The technology could benefit both employees who are working remotely and students who are receiving remote instruction. It could also reduce interference from your neighbors' WiFi networks, which would make working or learning from home easier for everyone, Bharadia said.
In indoor tests, the smart surface extended WiFi range from 30 meters (98 feet) to 45 meters (147 feet). It also doubled the data rate in areas already receiving signal.
"You can use this with off-the-shelf WiFi devices. You don't need specialized equipment to make it work," Bharadia said. And the technology is low enough power that it could last for a year on a coin cell battery, researchers said.
"The surface gives the improved signal advantage of a large array but without having to modify the access point or any of the devices," said UC San Diego electrical and computer engineering professor Daniel Sievenpiper, who is a collaborator on the study.
The smart surface is a 10 centimeter × 30 centimeter printed circuit board containing 48 small antennas. These antennas combine and reflect incoming WiFi signals from a router or access point to create an entirely new path for signals to travel. This new path, or data stream, is just as strong as the original one coming from the router or access point.
"The key feature of this technology is that it creates a second data stream that goes to your phone or other WiFi-connected device. So not only can you get connectivity in areas that don't have it, you also get double the data rate in areas where you already have connectivity," Bharadia said.

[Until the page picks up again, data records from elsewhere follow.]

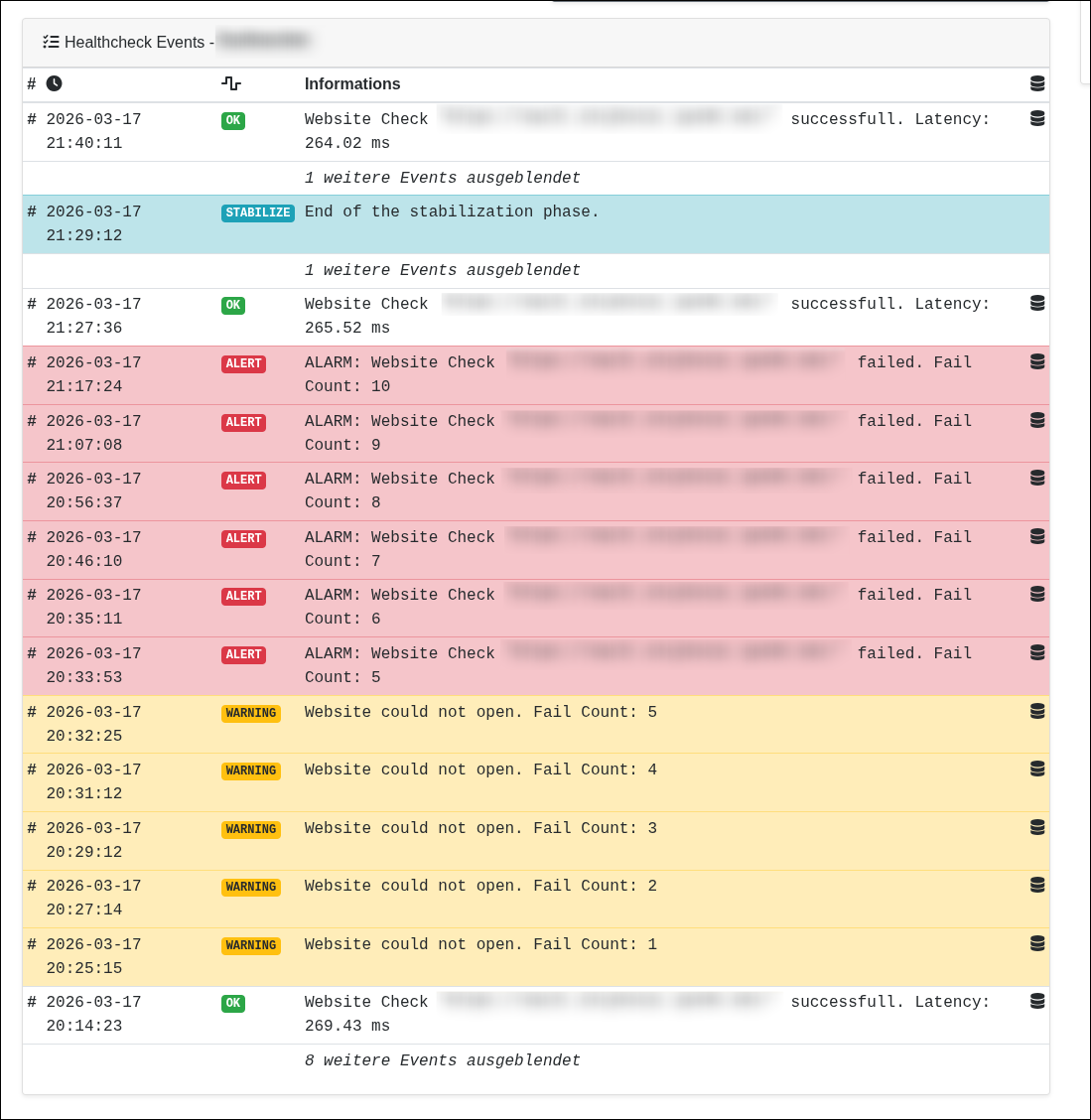This screenshot has height=1120, width=1091.
Task: Click the WARNING badge at 20:29:12
Action: click(250, 829)
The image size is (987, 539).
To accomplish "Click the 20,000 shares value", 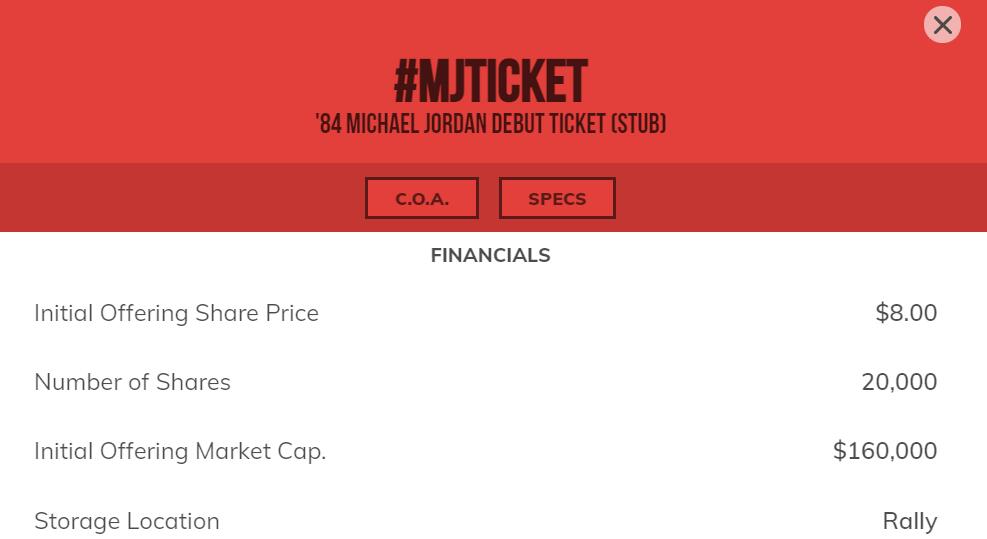I will 899,382.
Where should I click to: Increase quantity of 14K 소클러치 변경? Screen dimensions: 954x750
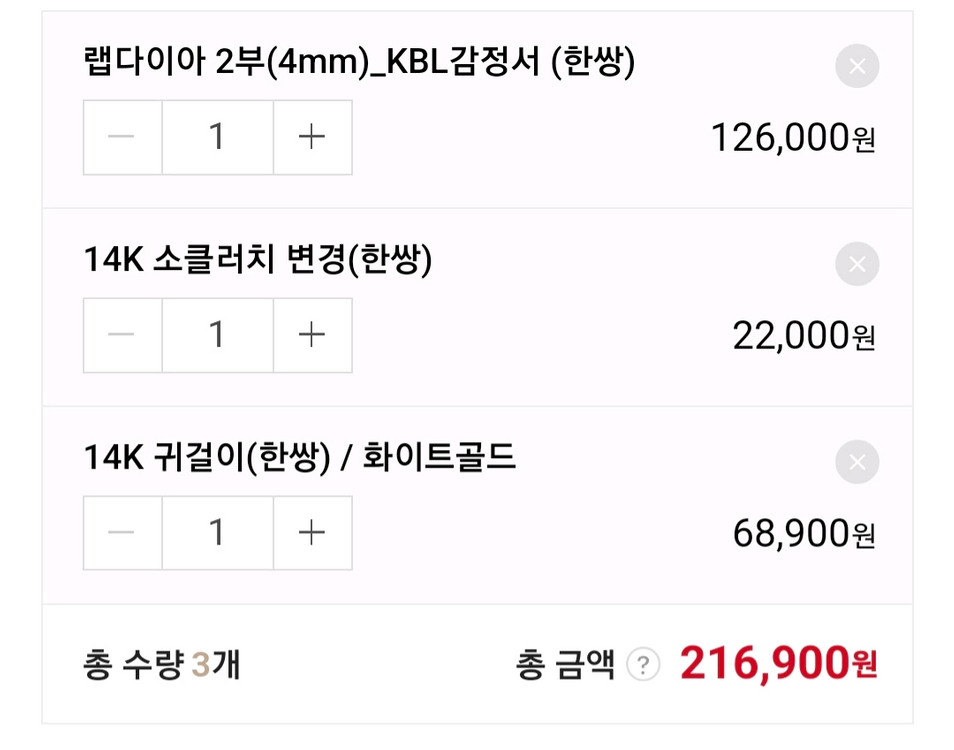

This is made possible by innovative hardware and algorithms that the team developed. Each antenna is programmed to adjust the phase of the incoming signal, or radio wave, that it receives so that all the waves reflected off the surface have the same phase at the receiver. These waves then merge to make a single amplified radio wave.
"Initially, the antennas are hit with incoming signals of different phases, so you get a reflected signal that's weak, or no signal at all. It's like adding 1 and -1. But by changing any -1 phases to +1, we boost the signal strength," said Manideep Dunna, a UC San Diego electrical and computer engineering Ph.D. student in Bharadia's lab.
Researchers envision this setup will be inexpensive to deploy. Mass producing the printed circuit boards could cost as little as $5 each, Dunna said.
In future studies, the team will explore if combining multiple smart surfaces can further improve data rate. "Could adding one more triple the data rate? And could another one quadruple it? That would be interesting to find out," Bharadia said.
The team is also working on making the smart surface flexible.